Family history showed that his father developed AML and his younger brother presented thrombocytopenia (Figure 2b). Interestingly, two cousins of the proband presented mental retardation and Down syndrome-like phenotype, respectively. High incidence of hematological malignancies and metal retardation suggested a rare type of FPD/AML caused by microdeletion of chromosome 21, as reported previously.5 Indeed, array-comparative genomic hybridization analysis using the patient’s somatic DNA confirmed ~2 Mb heterozygous deletion in chromosome 21 encompassing the entire RUNX1 gene and a large genomic region of 5′-RUNX1 (Figure 2c), which indicates that this pedigree is an FPD/AML with haploinsufficient RUNX1 allele.

We next investigated the genetic events critical for myeloid transformation in this patient. As described above, trisomy 21 was noted in the BM cells, which was considered to have contributed to leukemic transformation. Interestingly, fluorescent in situ hybridization analysis of the BM cells revealed duplication of ‘abnormal’ chromosome 21 lacking hybridization to the 5′- probe for RUNX1 locus (Figures 2c and d). These data strongly suggested that maintaining haploinsufficient RUNX1 allele with trisomy 21 was critical for transformation. Furthermore, mutations of ZRSR2 and BCOR genes were detected by whole-exome sequence of genomic DNA from BM mononuclear cells (Figure 2e). These data suggest that disruption of ZRSR2 and BCOR genes combined with duplication of abnormal chromosome 21 with RUNX1 deletion is critical for myeloid transformation (Figure 2f).

We have recently reported recurrent CDC25C mutation in ~50% of FPD/AML patients. Hierarchical architecture analysis showed that CDC25C mutation was an early event during transformation, which defines a pre-leukemic clone.3 Mutant CDC25C was shown to confer cells with a proliferative advantage by facilitating their mitotic entry. In the present cases, however, CDC25C mutation was absent, and instead, TET2 mutation or trisomy 21 was identified in each patient. Intriguingly, both of these genetic alterations confer cells with clonal advantage similarly as CDC25C mutation. TET2 mutation has been shown to augment stem cell capacity of hematopoietic stem cells, which then facilitate the expansion of mutated clones.6, 7, 8 Trisomy 21 is a well-known chromosomal abnormality associated with AML,9, 10 and it was shown to confer hematopoietic progenitors with enhanced self-renewal capacity without inducing leukemia.4, 11 Interestingly, trisomy 21 has been reported in some transformed or non-transformed cases of FPD/AML.4, 12 In these cases including ours, duplication occurred invariably with abnormal chromosome 21 carrying RUNX1 mutation, maintaining a single copy of wild-type RUNX1 gene unaffected.
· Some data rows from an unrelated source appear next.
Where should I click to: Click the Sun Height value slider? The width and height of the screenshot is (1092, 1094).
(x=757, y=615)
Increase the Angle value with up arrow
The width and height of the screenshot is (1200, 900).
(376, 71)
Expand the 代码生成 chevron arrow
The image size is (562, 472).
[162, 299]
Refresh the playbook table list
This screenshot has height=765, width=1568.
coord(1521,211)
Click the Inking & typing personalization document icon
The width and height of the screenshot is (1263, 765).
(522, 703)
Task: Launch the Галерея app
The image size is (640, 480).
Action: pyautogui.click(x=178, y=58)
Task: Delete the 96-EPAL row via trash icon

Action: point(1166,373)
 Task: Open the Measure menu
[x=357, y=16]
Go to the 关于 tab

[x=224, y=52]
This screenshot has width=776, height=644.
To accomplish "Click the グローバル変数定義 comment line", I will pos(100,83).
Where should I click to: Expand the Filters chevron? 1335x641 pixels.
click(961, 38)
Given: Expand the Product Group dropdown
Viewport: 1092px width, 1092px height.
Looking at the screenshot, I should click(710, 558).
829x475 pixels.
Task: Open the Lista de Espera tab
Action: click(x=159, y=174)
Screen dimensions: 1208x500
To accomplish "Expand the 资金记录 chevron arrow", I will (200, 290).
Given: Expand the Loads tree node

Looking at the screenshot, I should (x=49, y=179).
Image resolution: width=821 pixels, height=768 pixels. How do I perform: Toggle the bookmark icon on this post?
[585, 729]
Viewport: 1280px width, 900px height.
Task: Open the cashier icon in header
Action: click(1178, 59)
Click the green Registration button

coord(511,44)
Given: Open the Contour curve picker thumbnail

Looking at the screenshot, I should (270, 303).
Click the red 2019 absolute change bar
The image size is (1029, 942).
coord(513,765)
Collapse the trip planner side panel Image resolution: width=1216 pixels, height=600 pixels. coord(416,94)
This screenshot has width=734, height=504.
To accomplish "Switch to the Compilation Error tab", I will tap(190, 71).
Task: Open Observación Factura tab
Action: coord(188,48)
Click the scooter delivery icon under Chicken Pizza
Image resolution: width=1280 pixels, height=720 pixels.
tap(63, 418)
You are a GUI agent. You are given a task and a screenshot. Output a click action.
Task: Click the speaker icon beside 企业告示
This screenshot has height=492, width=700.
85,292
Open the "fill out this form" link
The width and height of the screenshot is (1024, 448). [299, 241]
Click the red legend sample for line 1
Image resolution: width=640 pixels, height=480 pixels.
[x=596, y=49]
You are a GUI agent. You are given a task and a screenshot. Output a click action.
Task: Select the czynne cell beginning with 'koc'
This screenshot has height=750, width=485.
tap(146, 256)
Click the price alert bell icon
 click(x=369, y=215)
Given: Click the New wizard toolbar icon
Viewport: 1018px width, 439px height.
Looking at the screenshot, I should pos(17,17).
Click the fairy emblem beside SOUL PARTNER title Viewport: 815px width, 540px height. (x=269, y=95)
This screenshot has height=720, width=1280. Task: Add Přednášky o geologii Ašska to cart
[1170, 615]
This implies that amplification of dose sensitive genes on chromosome 21 combined with RUNX1 haploinsufficiency is a critical step for leukemic transformation in FPD/AML.

Taken together, our study suggests that RUNX1 haploinsufficiency collaborates with genetic alterations conferring clonal advantage such as TET2 mutation or trisomy 21 to establish pre-leukemic state, similarly as RUNX1 point mutation does with CDC25C mutation. This study adds valuable molecular insight into the transforming processes in FPD/AML patients.